Title: Socialist Programs
Author: William Gillis
Date: 13th November 2009
Source: http://humaniterations.net/2009/11/13/socialist-programs/

Now, obviously, as an anarchist I oppose affirmative action, welfare, public education and the like because they’re statist programs and, as such, are inherently, unavoidably, grounded in violence and the perpetuation of power structures. As statist programs they ultimately do more bad than good. And of course given freedom we could accomplish their stated ends far more efficiently without oppressing anyone.


There’s nary an anarchist in the world that would go out of their way to abolish such projects first.

The reason for this is strategy. The first task of a prisoner is to escape, and with that goal in mind we’re not about to stop eating the meals they give us. Sure those meals are poisoning us. Sure those meals are sapping our strength and conditioning us to salivate on command by the prison guards. But. We. Must. Stay. Alive.

In examining socialist programs it’s critical that we not sully our analysis with instinctive allegiances but instead look only upon how effective those programs are at sustaining us. If the warden takes away our meals many of us will die in our cells. This makes the prison’s “food program” a momentary necessity. If people are locked out of jobs by the corporate monopolies that our government set up and their homes are bulldozed by investment firms with politicians in their pockets, those people are not going to find new lives as roving vigilantes taking out bureaucrats and burning down office blocks. No, they’re going to end up in even greater poverty, abject misery and alienation. Spreading the burden throughout their social nets.

Socialist programs, we all know, toe a balance between crippling the working class enough to keep them unable to revolt and satiating them enough with illusions of security to make them unwilling to.

The trick–as any half-cocked fool with a big beard could tell you–lies in exploiting the inherent friction between these two statist tactics. In generating the sort of dynamic social instabilities that make their analysis subject to calculation limits. Where they can’t accurately judge which to give us where. When the carrot and the stick are frantically applied in such a way to inflame dissent and then supply us sufficient resources to rebel.

This is the core of our strategy with regard to their “public services.”

We embrace that which will keep us in the fight and reject everything else. At the same time we struggle to continue leading insurrection, building gardenboxes in the windows of our cells and preparing to retake that which they have not allowed us to organize for ourselves.

So when I look at a socialist program like affirmative action’s mandatory quotas or biases my first step is to recognize that, since ends and means are interconnected, such a statist program will never solve racism or even make inroads. The application of statist oppression will only further inflame and ingrain the social psychoses at hand, although they may make strides towards some superficial semblance of material equality. The statist and hierarchical character of affirmative action is undeniable.

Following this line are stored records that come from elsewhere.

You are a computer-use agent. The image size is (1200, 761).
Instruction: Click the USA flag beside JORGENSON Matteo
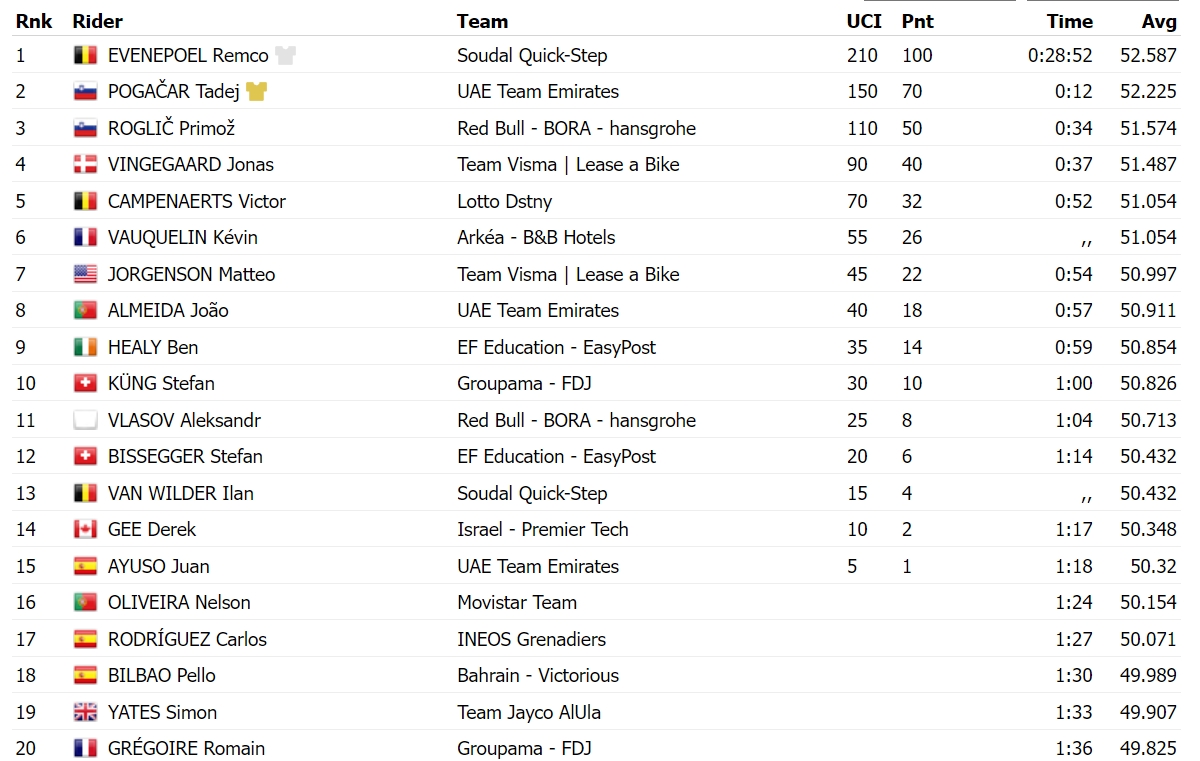pyautogui.click(x=85, y=274)
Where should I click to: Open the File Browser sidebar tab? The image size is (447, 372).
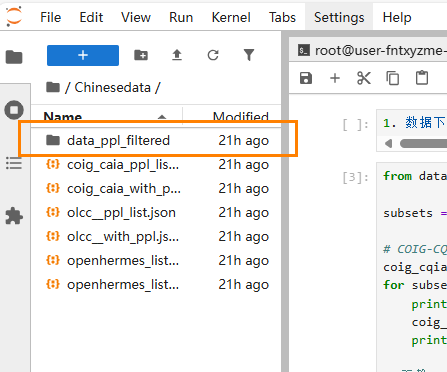14,57
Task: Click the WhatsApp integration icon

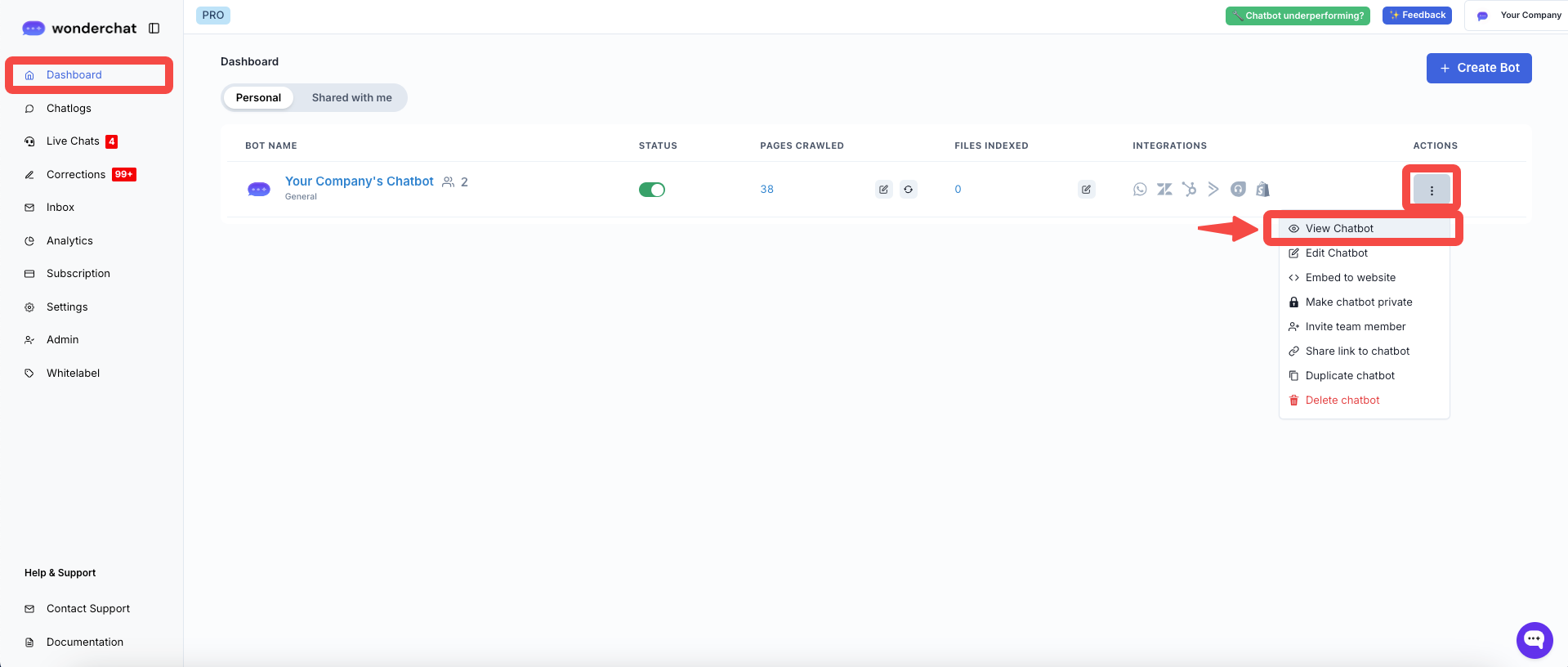Action: (1140, 190)
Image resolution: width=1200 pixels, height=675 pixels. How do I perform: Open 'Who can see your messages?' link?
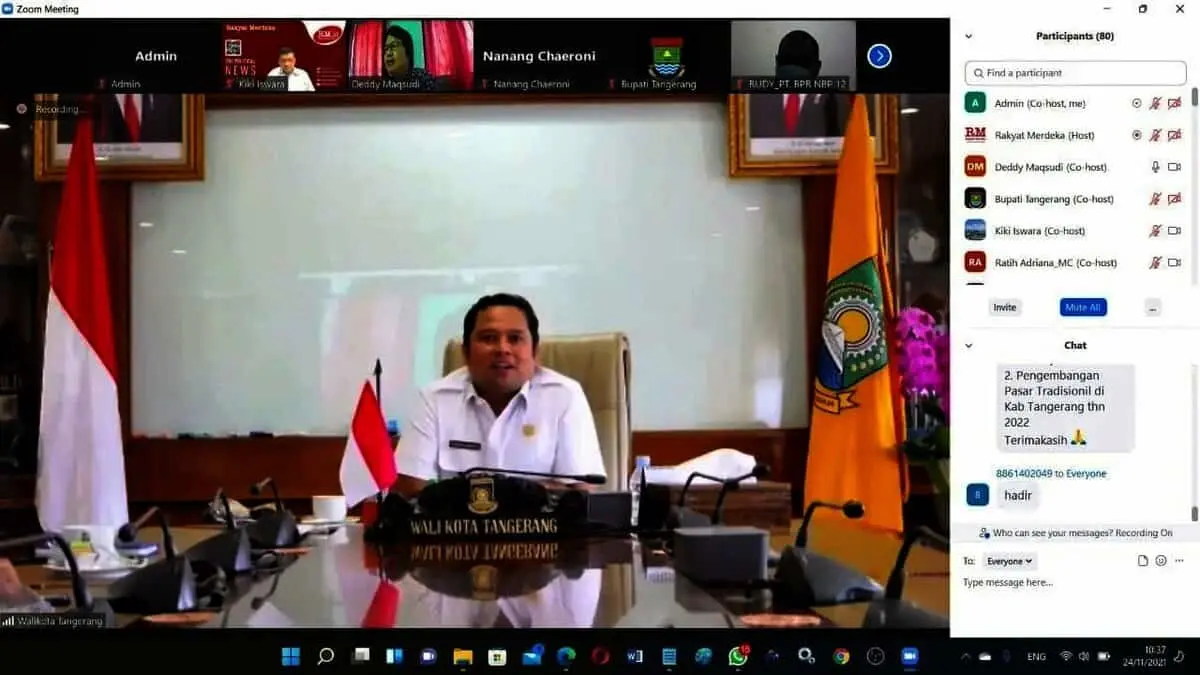pyautogui.click(x=1054, y=533)
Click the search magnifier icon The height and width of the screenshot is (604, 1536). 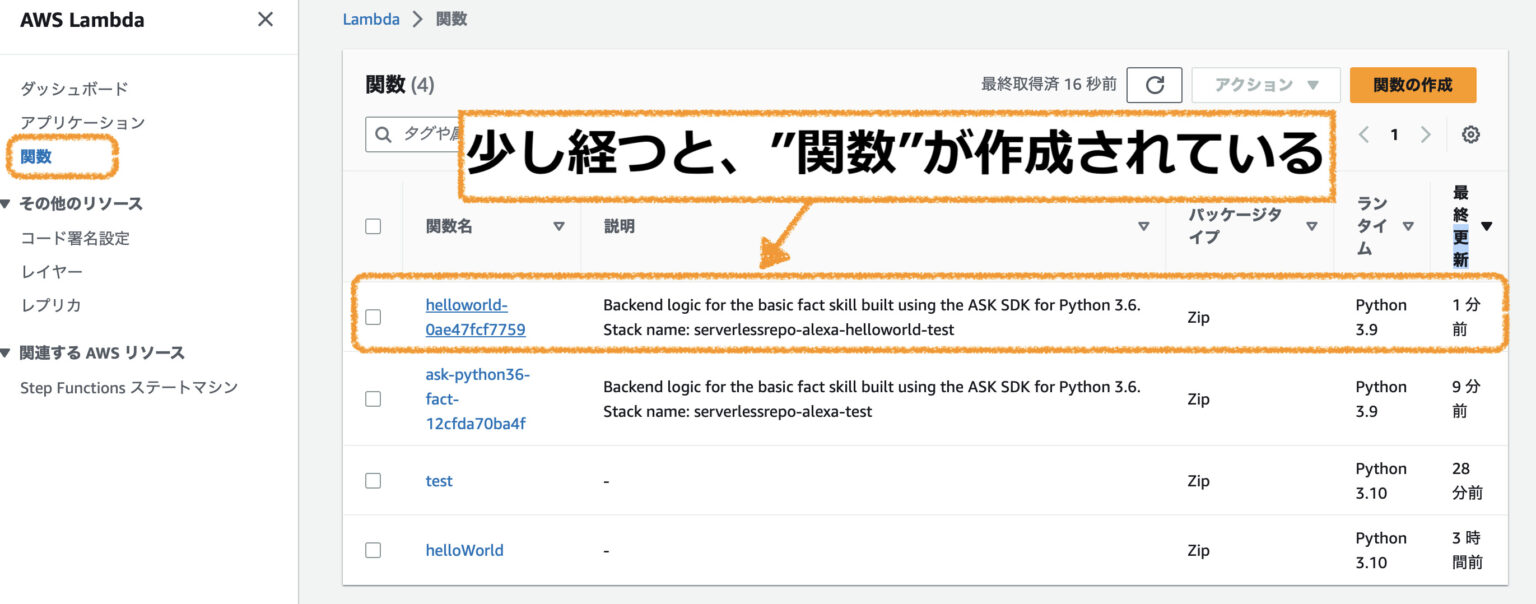click(x=384, y=135)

That said, the second step is to investigate whether despite its long term ill effects such a program is strategically necessary to our current survival. And while getting into fancy colleges and jobs at a higher rate is clearly not a matter of material survival, one can argue that some of the ways it provides exit opportunities from inner city “schools” to other forms of public education will allow–in some measure–an underclass to retain access to intellectual weaponry, which does directly pertain to the survival of resistance. Similarly, although hate-crimes laws are a ridiculous step towards the outright criminalization of thought itself, it’s worth remembering that anything that stops lynchings should be tallied as keeping us alive.

The strategic and tactical distinctions we’re forced to make on such issues are necessarily going to be complex and nuanced, but at the same time, as anarchists, we never loose sight of the fact that these programs are evil and that ultimately we oppose them.

Classic welfare programs, of course, are the most clearcut example. Since my family and I owe our lives many times over to Food Stamps and HUD, I’m not going to pretend I’m not biased. Obviously any welfare system is deeply predicated on state violence in the form of taxation and puts a superficial bandaid on the immediacy of capitalism’s crimes. But if you think welfare leaves the poor a bunch of lazy queens dependent on the system and defensive of it, you’ve never been forced to sit and wait while your life hung on the whims of government bureaucracy. Socialist programs that keep the poor alive are always a good thing, strategically. They sustain the class most likely to lead any insurrection and at the same time inspire in that class a fierce hatred of the government as well as a lasting critique of its inefficiency compared to self-organization.

All are reasons to momentarily avoid directly attacking such programs, but in no means are they reasons to avoid conflict with them.

As with any statist means, socialist projects will ultimately only further statist ends. But if by accident they give us any breathing room we, as prisoners, are obliged to seize it. To fight tooth and nail to build our own capacity for charity, mutual aid and self-sufficiency when they’re not looking. The only solution to socialist programs is to make them irrelevant.